Washington’s Industrial Turn

The US has made a belated shift to treating critical minerals as a national capability rather than a procurement line item. The catalyst was necessity. China has tight control over mined supply and almost all global refining capacity, and at much lower costs than the rest of the world. That dominance was built over decades through state subsidies, looser environmental and labour standards, and a vertically integrated supply chain that stretches from the pit to the production line. Beijing’s willingness to ignore pollution and profitability in pursuit of control has created a refining ecosystem no market economy can replicate quickly.

Recent export controls from Beijing on selected rare earths and magnets turned a long-standing vulnerability into a near-term constraint for Washington, and a powerful bargaining chip for China. The US response has been characteristically fiscal and bilateral: equity injections into MP Materials, offtake guarantees, and an $8.5 billion critical minerals pact with Australia to build mining and refining capacity outside China.

This marks a broader return to industrial policy.
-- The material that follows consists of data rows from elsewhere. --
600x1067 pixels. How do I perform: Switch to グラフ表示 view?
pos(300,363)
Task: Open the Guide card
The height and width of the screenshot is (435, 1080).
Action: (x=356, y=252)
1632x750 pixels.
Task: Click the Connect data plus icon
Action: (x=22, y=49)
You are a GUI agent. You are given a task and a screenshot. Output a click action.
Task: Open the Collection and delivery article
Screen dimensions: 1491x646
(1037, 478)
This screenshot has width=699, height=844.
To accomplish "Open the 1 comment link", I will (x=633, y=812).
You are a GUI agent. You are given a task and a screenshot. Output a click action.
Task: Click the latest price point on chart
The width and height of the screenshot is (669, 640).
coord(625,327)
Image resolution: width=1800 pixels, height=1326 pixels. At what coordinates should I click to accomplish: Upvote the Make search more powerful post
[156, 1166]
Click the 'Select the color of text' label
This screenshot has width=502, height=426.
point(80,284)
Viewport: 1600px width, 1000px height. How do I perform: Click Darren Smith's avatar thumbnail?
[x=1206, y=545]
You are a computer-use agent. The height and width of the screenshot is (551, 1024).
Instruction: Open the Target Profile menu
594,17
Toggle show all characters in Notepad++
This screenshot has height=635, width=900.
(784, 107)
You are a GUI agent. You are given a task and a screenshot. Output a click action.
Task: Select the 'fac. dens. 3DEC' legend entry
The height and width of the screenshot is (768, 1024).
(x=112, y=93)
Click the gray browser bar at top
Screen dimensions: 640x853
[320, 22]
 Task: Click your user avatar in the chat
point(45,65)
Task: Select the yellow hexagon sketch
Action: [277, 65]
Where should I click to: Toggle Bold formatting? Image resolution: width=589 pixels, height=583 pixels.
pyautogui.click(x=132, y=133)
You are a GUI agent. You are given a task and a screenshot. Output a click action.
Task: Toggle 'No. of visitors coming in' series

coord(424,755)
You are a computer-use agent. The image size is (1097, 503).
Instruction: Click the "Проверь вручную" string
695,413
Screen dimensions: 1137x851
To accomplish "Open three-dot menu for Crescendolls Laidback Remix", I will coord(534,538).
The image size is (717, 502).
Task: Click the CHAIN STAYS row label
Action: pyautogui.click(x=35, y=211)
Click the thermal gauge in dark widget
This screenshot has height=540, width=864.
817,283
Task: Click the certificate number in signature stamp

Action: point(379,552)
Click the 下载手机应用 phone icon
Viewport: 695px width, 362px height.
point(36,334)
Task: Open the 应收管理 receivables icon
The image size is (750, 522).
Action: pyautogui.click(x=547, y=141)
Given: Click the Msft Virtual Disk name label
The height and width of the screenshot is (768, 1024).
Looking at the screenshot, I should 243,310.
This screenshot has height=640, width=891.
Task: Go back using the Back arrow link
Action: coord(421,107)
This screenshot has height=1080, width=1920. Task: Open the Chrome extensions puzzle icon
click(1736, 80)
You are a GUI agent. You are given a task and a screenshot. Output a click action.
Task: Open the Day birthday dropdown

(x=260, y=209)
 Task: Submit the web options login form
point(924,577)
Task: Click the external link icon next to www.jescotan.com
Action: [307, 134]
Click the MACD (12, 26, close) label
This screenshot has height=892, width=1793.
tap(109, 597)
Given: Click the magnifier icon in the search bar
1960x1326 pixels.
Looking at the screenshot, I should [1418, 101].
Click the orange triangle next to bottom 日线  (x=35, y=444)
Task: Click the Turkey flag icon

The Department of Defense’s $400 million investment in MP Materials was less about profit and more about precedent. It gave the company an equity backstop, a guaranteed buyer for magnet output, and a price floor, effectively designating MP as a national champion. Trump’s invocation of the Defense Production Act extended that approach, unlocking emergency authorities to accelerate project approvals and direct funding into extraction and processing. The Commerce Department has been tasked to assess import dependency and recommend tariffs under national security grounds.

America can’t risk dependence on Chinese refining for the materials embedded in aircraft, ships, sensors, and energy systems. Yet it also knows the limits of speed. The US currently has only one operational rare-earth mine, Mountain Pass in California, which still sends ore to China for processing. Building full refining and magnet capacity will take years and face environmental opposition.

The US is effectively buying time. Subsidies, price floors, and guaranteed demand are the fiscal equivalent of life support, keeping strategic capacity alive until the economics make sense. It’s the same playbook used in semiconductors: nationalise the risk, privatise the execution.

While the US now has an ambitious and unconventional plan to rebuild its own mining industry, it will need all the help it can get from allies if it wants to challenge China’s near-total dominance.

Australia is the Near-Term Answer

Long viewed as the world’s reliable quarry, Australia now finds itself at the centre of the West’s bid to loosen China’s grip on critical minerals. What began as a quiet trade partnership has evolved into a cornerstone of industrial strategy.

The shift became explicit with the $8.5 billion critical minerals pact signed at the White House earlier this week. The deal commits both governments to co-finance mining, refining, and magnet production, marking the first large-scale, bilateral industrial policy in the critical minerals space. It’s a recognition that the US cannot achieve mineral independence alone, and that Australia offers the scale, governance, and reliability to anchor a non-China supply chain.

For Canberra, the opportunity is as strategic as it is economic. The country holds the world’s fourth-largest rare earth reserves and is already home to Lynas Rare Earths, the only major producer and refiner of rare earths outside China. Lynas has spent years building downstream processing capacity in Malaysia and Western Australia, supplying Japan and, increasingly, the United States. Its success has turned Australia from a commodity exporter into an essential node in the allied industrial network.